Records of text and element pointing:
-- Start --
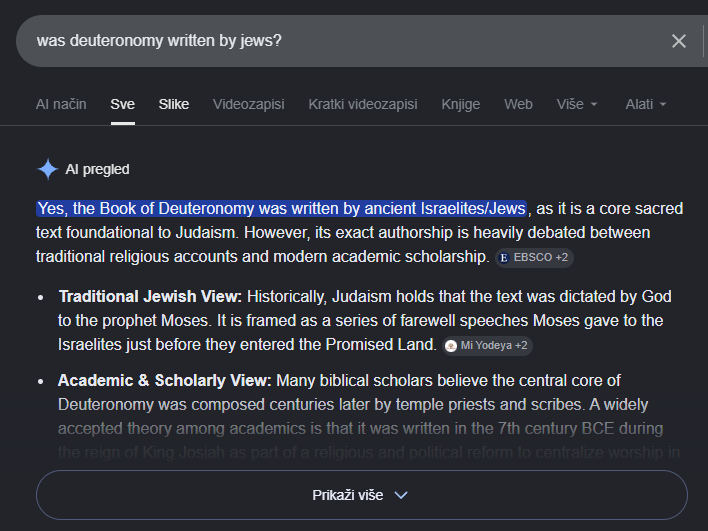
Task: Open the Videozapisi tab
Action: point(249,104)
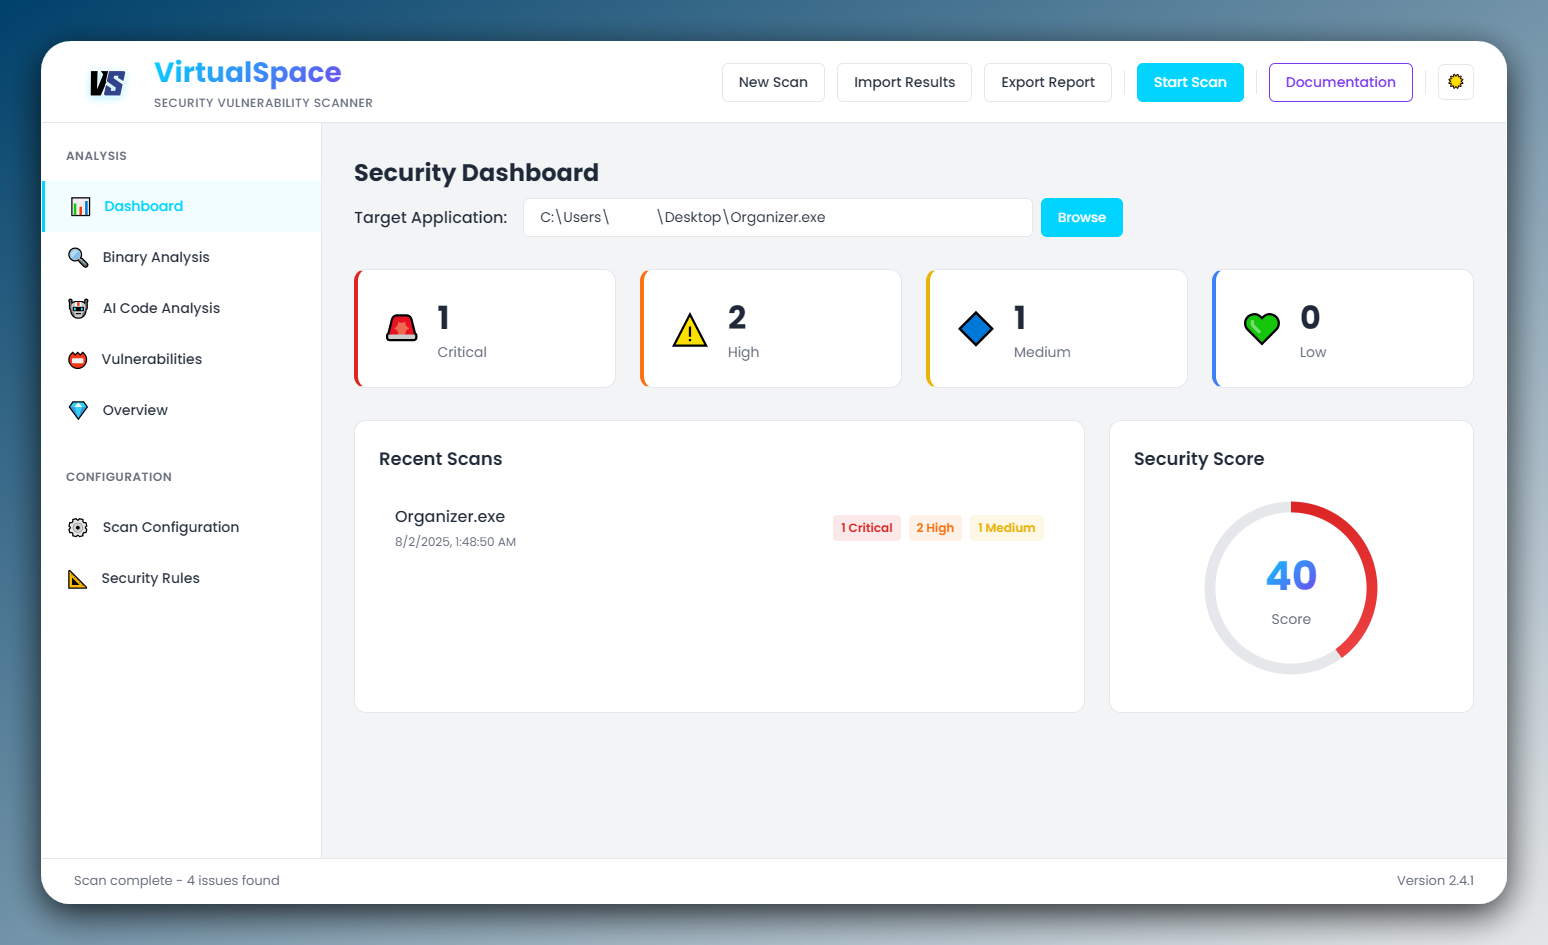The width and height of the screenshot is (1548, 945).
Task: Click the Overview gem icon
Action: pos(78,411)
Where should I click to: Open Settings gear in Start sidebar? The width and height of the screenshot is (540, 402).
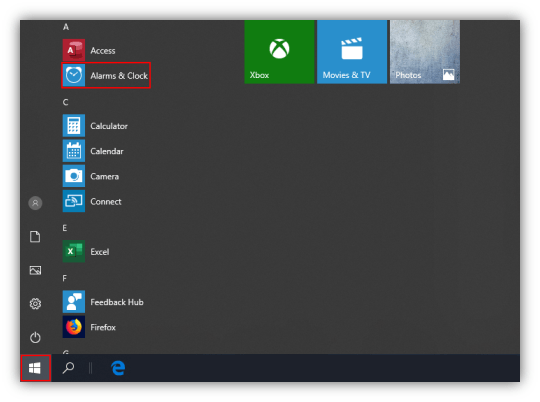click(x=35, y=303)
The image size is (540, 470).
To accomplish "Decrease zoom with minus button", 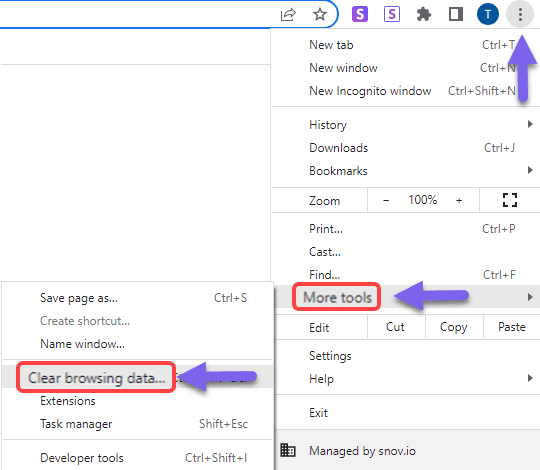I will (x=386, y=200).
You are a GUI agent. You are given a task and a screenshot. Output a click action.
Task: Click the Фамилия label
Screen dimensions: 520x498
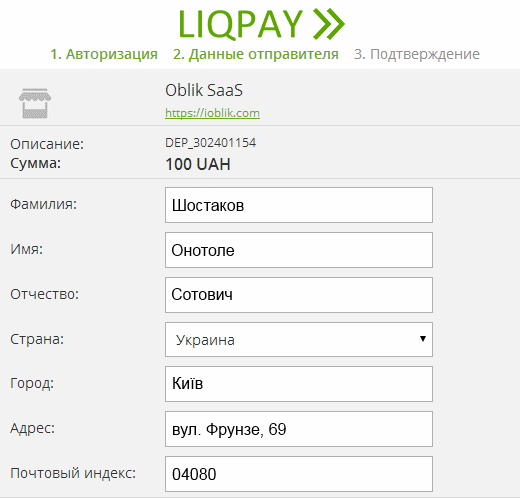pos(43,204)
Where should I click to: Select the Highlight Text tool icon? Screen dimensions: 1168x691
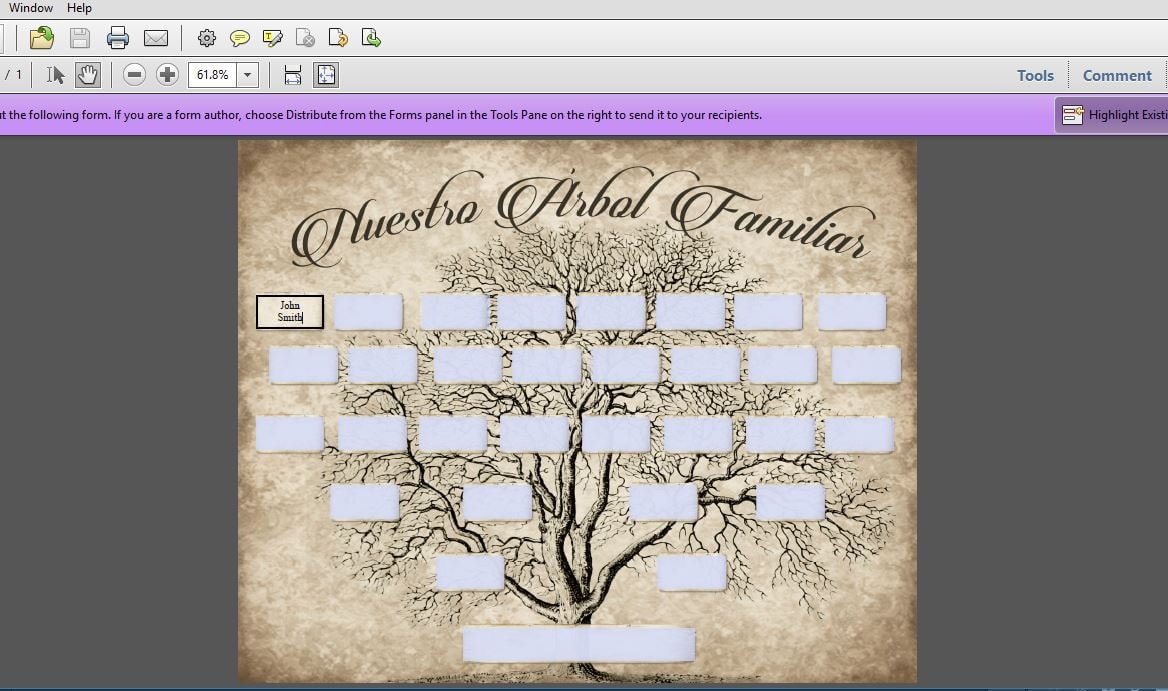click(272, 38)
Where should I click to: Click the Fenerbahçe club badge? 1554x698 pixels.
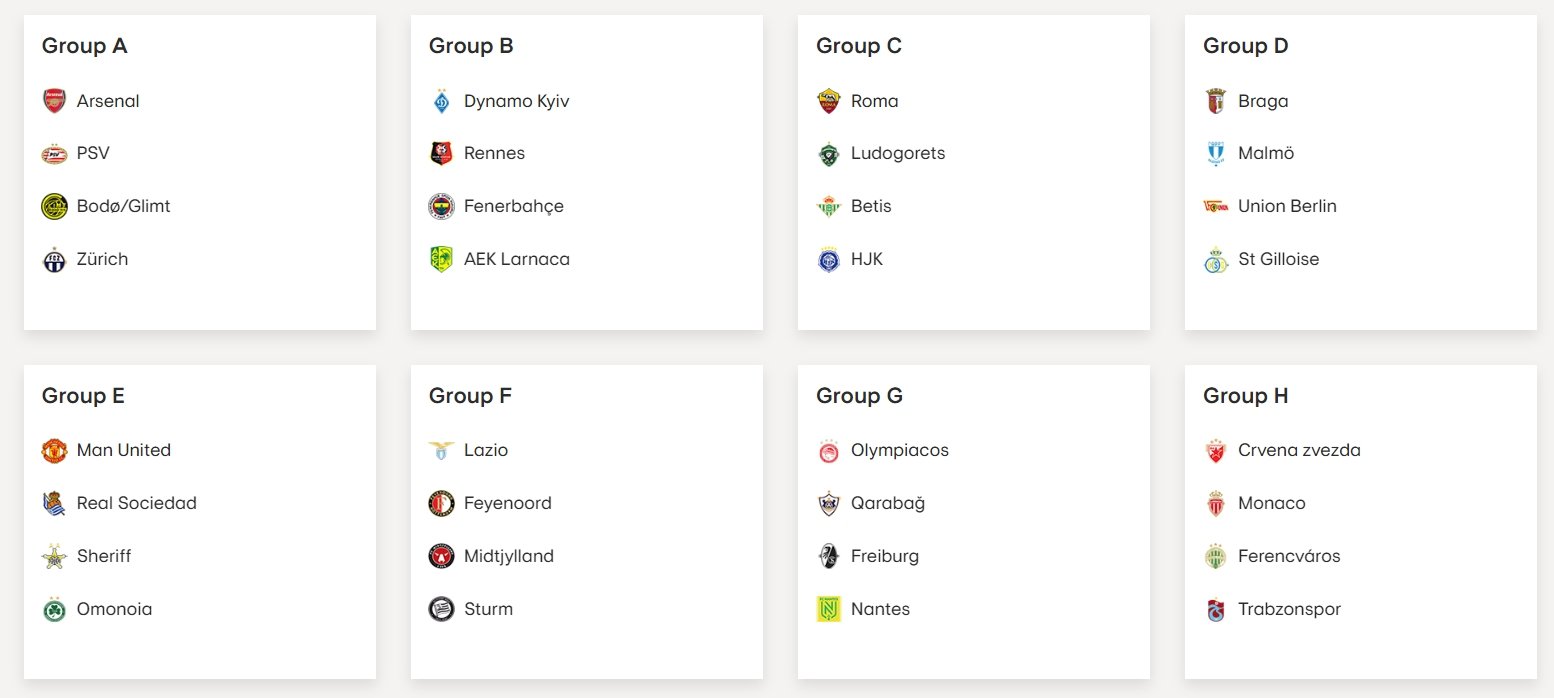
-- End --
Work to do
Reproduce word for word the lines of the data from the one containing "You are a GUI" through the end of the data, including both ends. Omit the pictures.

Final result
You are a GUI agent. You are given a task and a screenshot. Output a click action.
Task: Click the Фамилия label
Screen dimensions: 520x498
pos(43,204)
Where should I click to: Select the Highlight Text tool icon? Screen dimensions: 1168x691
click(272, 38)
Where should I click to: Click the Fenerbahçe club badge? 1554x698 pixels.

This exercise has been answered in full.